The best way to use neural network in Dataloader?

luvwinnie · August 15, 2021, 12:07am

I have a neural network implemented in pytorch which i wished to used for augment the dataset within Dataloader. I loaded the neural network in a python generator and pass it to Dataloader. However it seems like it initialized multiple neural network on CPU, it there anyway or anybody know a way to use a neural network with a Dataloader? I keep search on google but seems like no people have done this?

ptrblck · August 16, 2021, 3:35am

The multiple initializations are expected in case you are using num_workers>0, since each worker would create a Dataset copy and would thus also re-initialize the neural network to preprocess the data.
Your approach is uncommon and I would guess that the more common use case would be to use the NN to preprocess the data into the DataLoader loop (in the same way the trainable model would be used).

luvwinnie · August 17, 2021, 2:57am

Thank you for reply!
Hmm… I have done this because my number of data is too large and it take too much time to use the neural network(network such as StyleGAN) to augment the dataset. Therefore, I use the neural network in the Dataset to augment the dataset on the fly. Wondering that someone have done this also.

ptrblck · August 17, 2021, 3:01am

I’m unsure how to understand this in the context of the question.
If the single neural network is too slow in its performance to transform the data fast enough, I would expect that model clones would be desired in each worker, so that the processing could be done in parallel (on the CPU). However, it seems you would like to use a single neural network inside the Dataset (and all workers), which would then yield the slow performance again, wouldn’t it?

luvwinnie · August 17, 2021, 3:11am

Hmm…maybe you are right that even if I use a single neural network inside the Dataset would cause it slower since it is not process in parallel CPUs.
I was thinking to use a single neural in Dataset and send the it to GPU to augment data, if the neural network is accessible on all worker. Since GPU would process faster than CPU.

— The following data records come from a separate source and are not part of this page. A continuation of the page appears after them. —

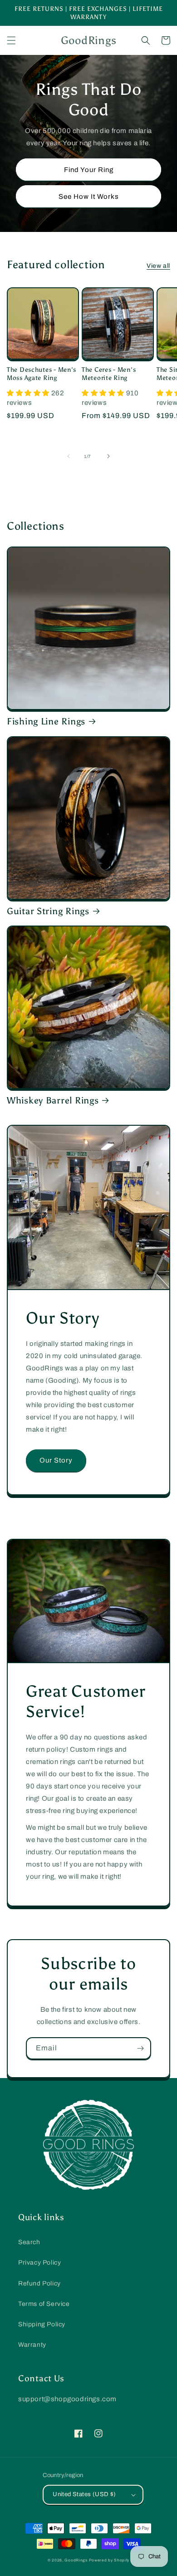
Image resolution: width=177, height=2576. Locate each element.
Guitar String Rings (48, 911)
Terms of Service (44, 2303)
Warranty (32, 2344)
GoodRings (75, 2560)
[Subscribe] (140, 2048)
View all (158, 265)
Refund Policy (39, 2283)
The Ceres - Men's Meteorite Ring (109, 373)
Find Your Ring (88, 169)
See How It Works (89, 196)
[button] (11, 40)
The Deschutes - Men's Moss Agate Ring (41, 373)
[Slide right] (108, 456)
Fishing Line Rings (46, 721)
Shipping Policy (41, 2324)
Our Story (56, 1460)
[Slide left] (69, 456)
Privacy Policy (39, 2262)
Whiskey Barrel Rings (52, 1100)
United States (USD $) (84, 2494)
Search (29, 2242)
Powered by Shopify (109, 2560)
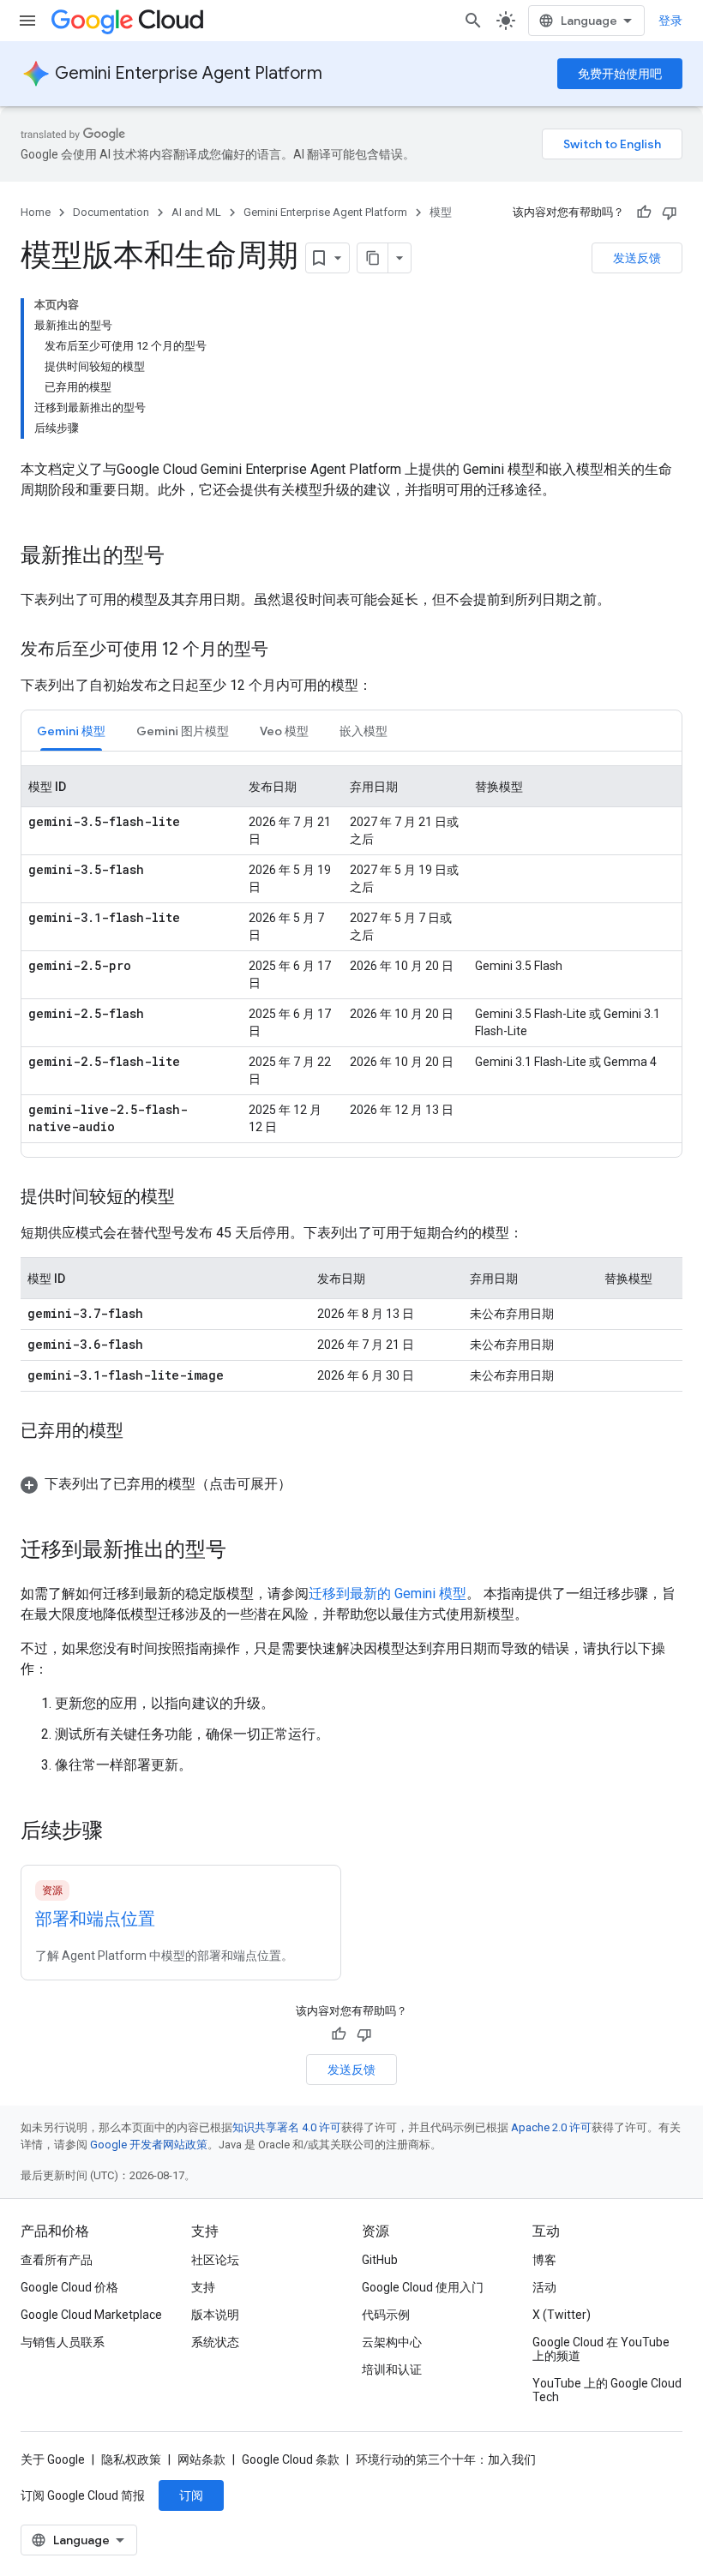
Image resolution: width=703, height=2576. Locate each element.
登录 (670, 20)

One way to do this is use the class object of collate_fn for the Dataloader, so that the collate_fn object initialize a neural network in GPU to augment in batch. However my dataset is a aiocr dataset which contains character level and sentence level data and I wish to augment in character level.

Maybe we should find a way to do this. Hmm…

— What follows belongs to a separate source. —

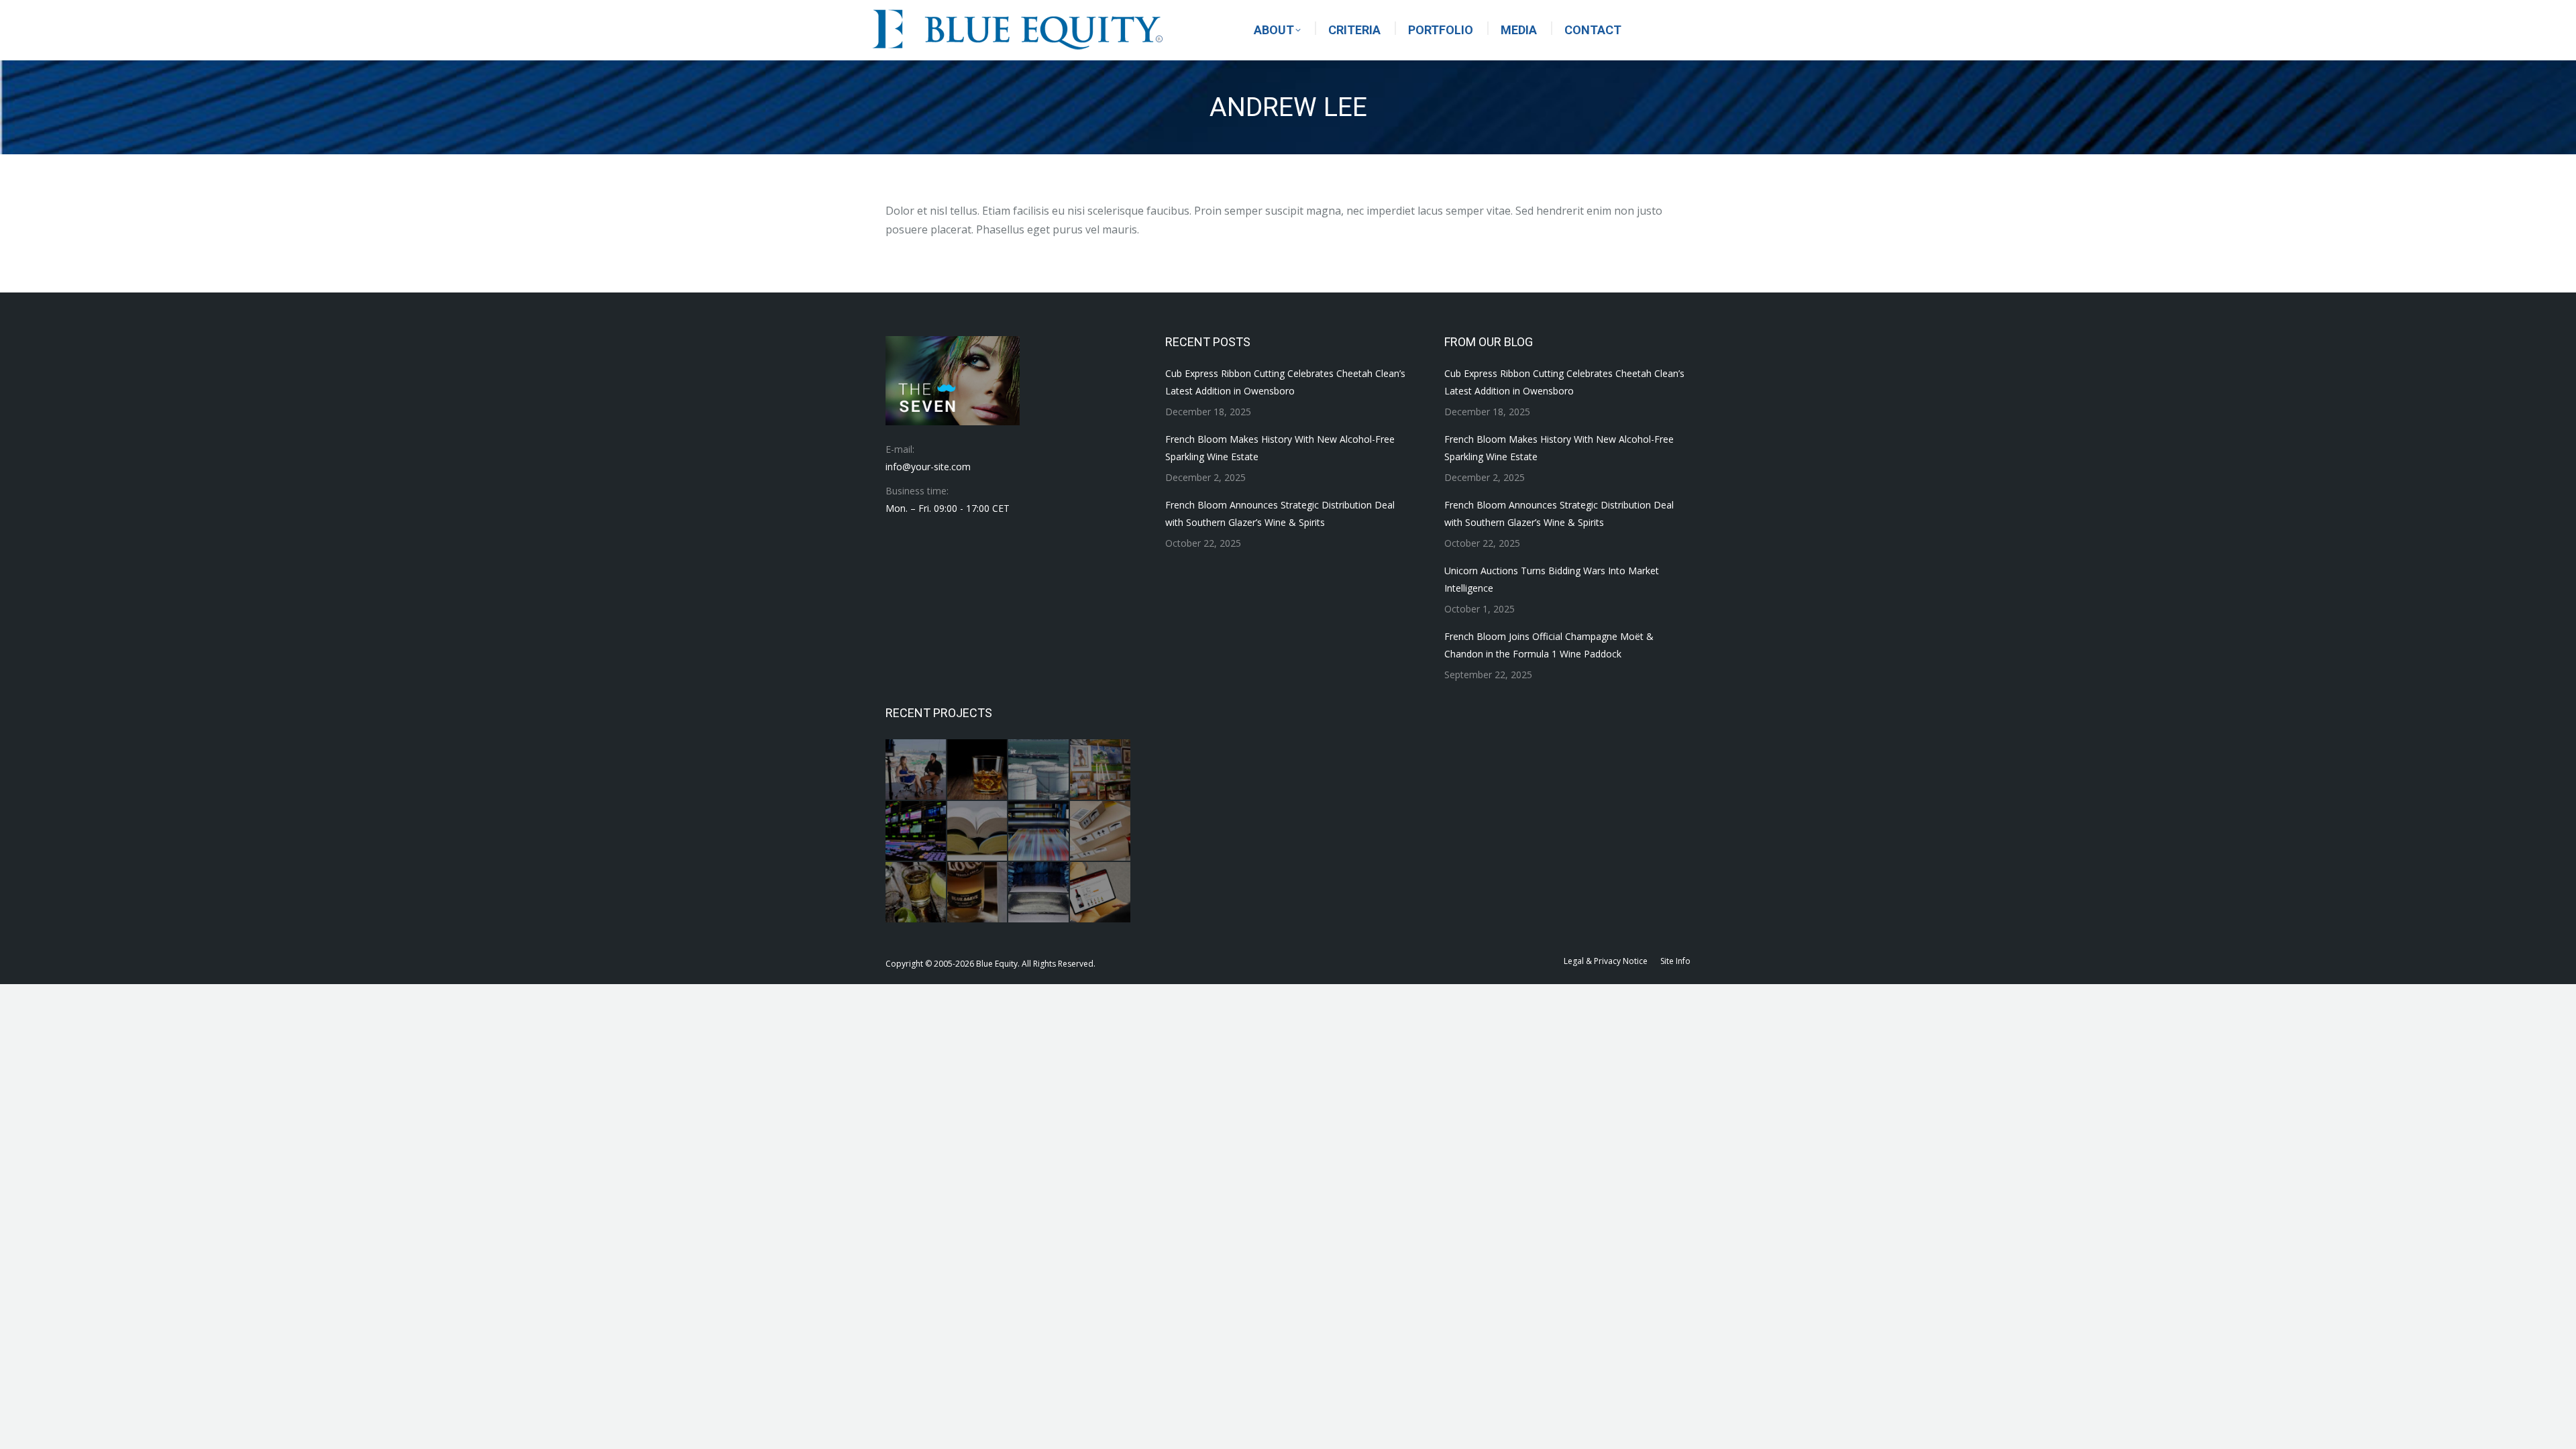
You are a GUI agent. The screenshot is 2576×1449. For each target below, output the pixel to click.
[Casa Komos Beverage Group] (916, 893)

ptrblck · August 17, 2021, 3:14am

If you want to use the model on the GPU, I would probably just use it inside the DataLoader loop, as it would process an entire batch (while in the __getitem__ of the Dataset it would process a single sample by default). Re-initializing it in the collate_fn wouldn’t yield any gain (besides the initialization overhead of course).

luvwinnie · August 17, 2021, 5:00am

Thank you for advise, I would like to take a try with it!